Configure Django settings to minimize exposure. Disable the debug mode in production and avoid logging sensitive headers. Use middleware to scrub tokens from logs and error reports.

# settings.py
import os

DEBUG = False
LOGGING = {
    'version': 1,
    'disable_existing_loggers': False,
    'filters': {
        'require_debug_false': {
            '()': 'django.utils.log.RequireDebugFalse',
        },
        'token_scrubber': {
            '()': 'myapp.logging.TokenScrubberFilter',
        },
    },
    'handlers': {
        'console': {
            'level': 'INFO',
            'filters': ['require_debug_false', 'token_scrubber'],
            'class': 'logging.StreamHandler',
        },
    },
    'loggers': {
        'django.request': {
            'handlers': ['console'],
            'level': 'ERROR',
            'propagate': True,
        },
    },
}

Implement a custom logging filter to remove or mask Bearer Tokens from any log entries. This prevents tokens from being persisted alongside request details.

# myapp/logging.py
import re

class TokenScrubberFilter:
    # Basic pattern for Bearer tokens; tailor to your token format
    BEARER_PATTERN = re.compile(r'Bearer [A-Za-z0-9\-_=]+\.[A-Za-z0-9\-_=]+[.A-Za-z0-9\-_=]*')

    def filter(self, record):
        if hasattr(record, 'msg'):
            record.msg = self.BEARER_PATTERN.sub('[FILTERED_TOKEN]', record.msg)
        if hasattr(record, 'args') and isinstance(record.args, tuple):
            record.args = tuple(
                self.BEARER_PATTERN.sub('[FILTERED_TOKEN]', str(arg)) if isinstance(arg, str) else arg
                for arg in record.args
            )
        return True

Enforce token scope and audience checks to prevent privilege escalation and ensure tokens are used only for intended purposes.

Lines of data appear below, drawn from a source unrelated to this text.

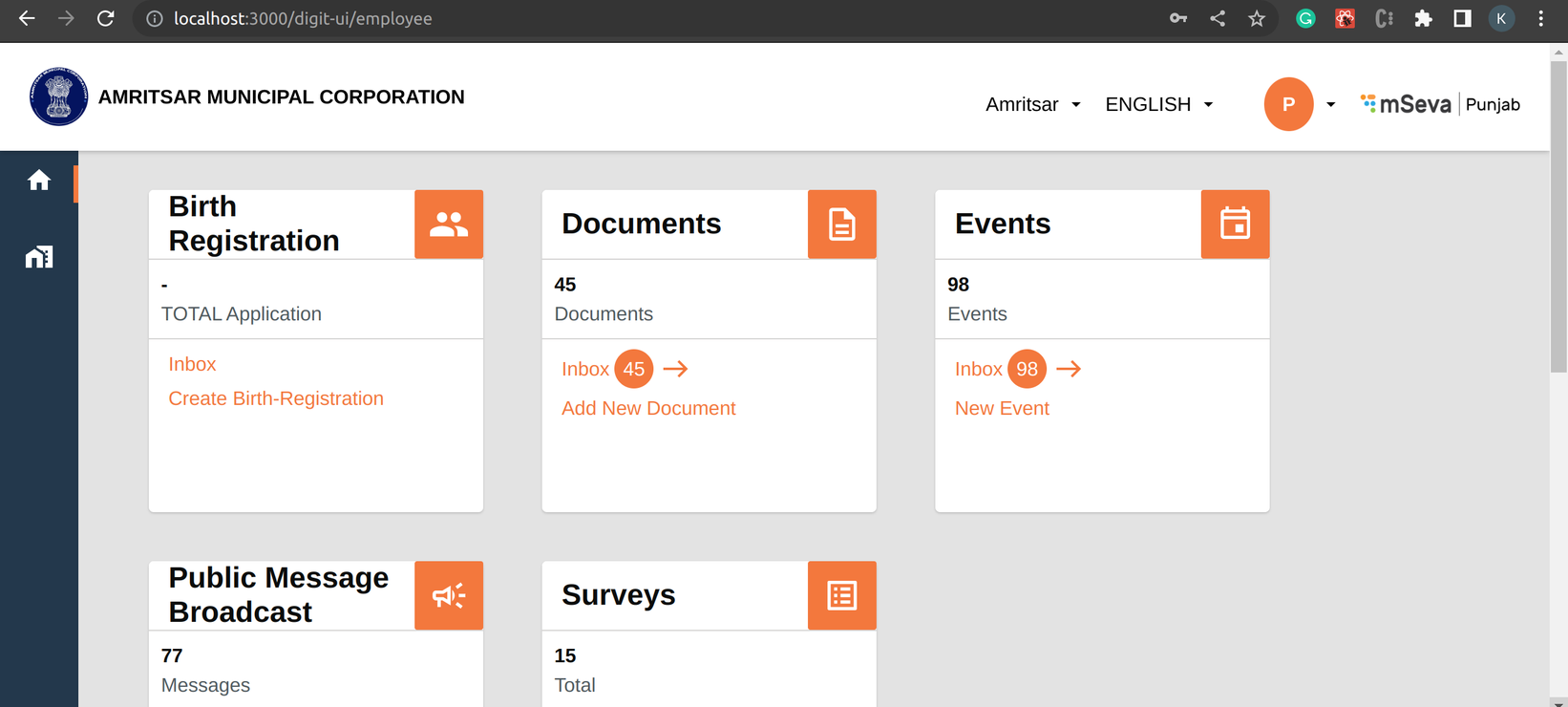Open the building icon in left sidebar
The height and width of the screenshot is (707, 1568).
coord(38,257)
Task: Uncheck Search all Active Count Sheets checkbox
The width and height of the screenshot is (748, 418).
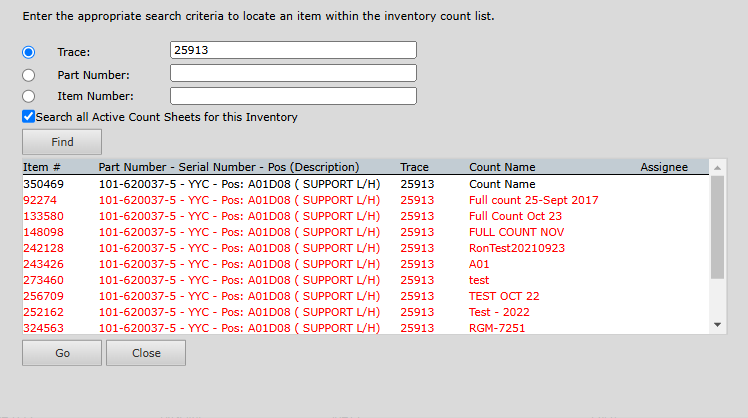Action: pyautogui.click(x=29, y=117)
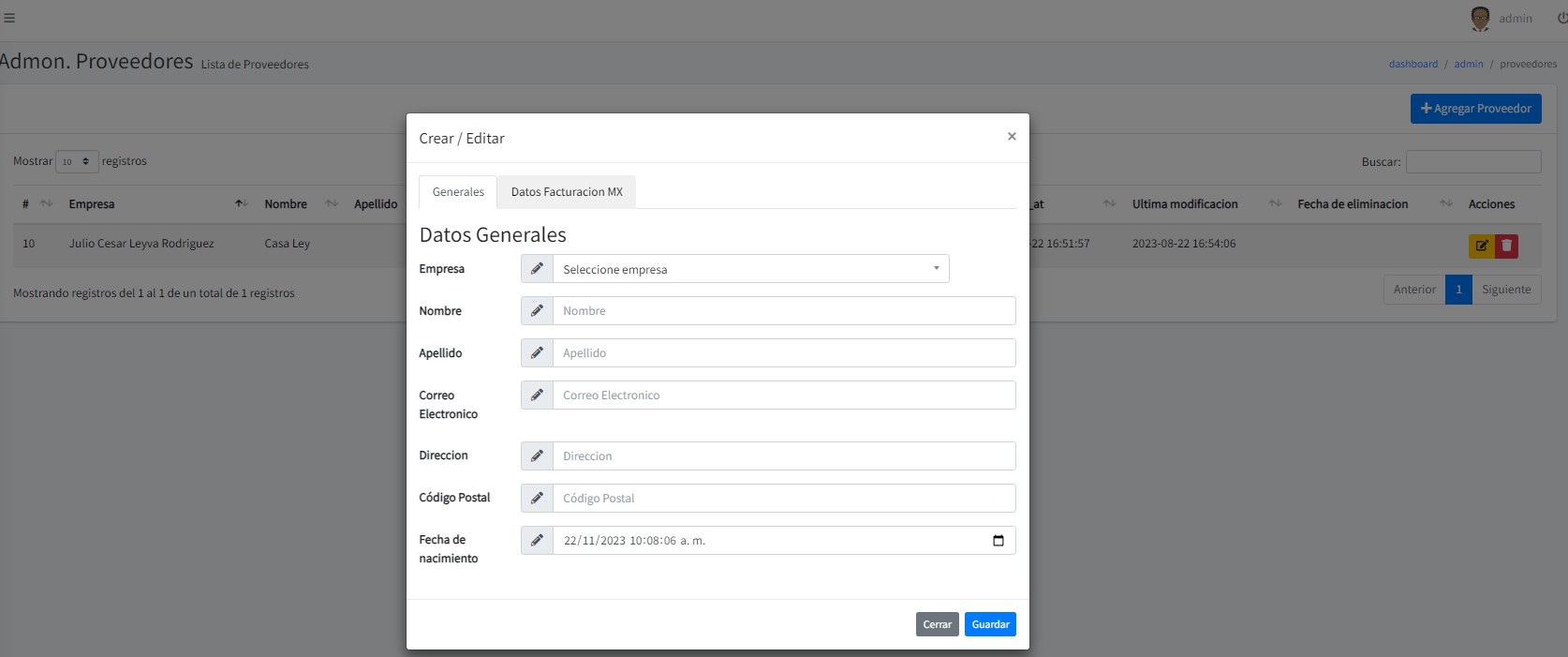Open the dashboard breadcrumb link

(1413, 65)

Validate issuers and expiration rigorously.

# myapp/auth.py
import jwt
from django.conf import settings
from django.core.exceptions import PermissionDenied

def validate_token_scope(token, required_scope):
    try:
        decoded = jwt.decode(
            token,
            settings.SECRET_KEY,
            algorithms=["HS256"],
            audience="my-api-audience",
            options={"verify_exp": True, "require_scope": True}
        )
        if required_scope not in decoded.get("scope", "").split():
            raise PermissionDenied("Insufficient scope")
        return decoded
    except jwt.ExpiredSignatureError:
        raise PermissionDenied("Token expired")
    except jwt.InvalidTokenError:
        raise PermissionDenied("Invalid token")

Ensure tokens are invalidated after logout or compromise by maintaining a denylist with expiry awareness. Combine short token lifetimes with refresh mechanisms where appropriate.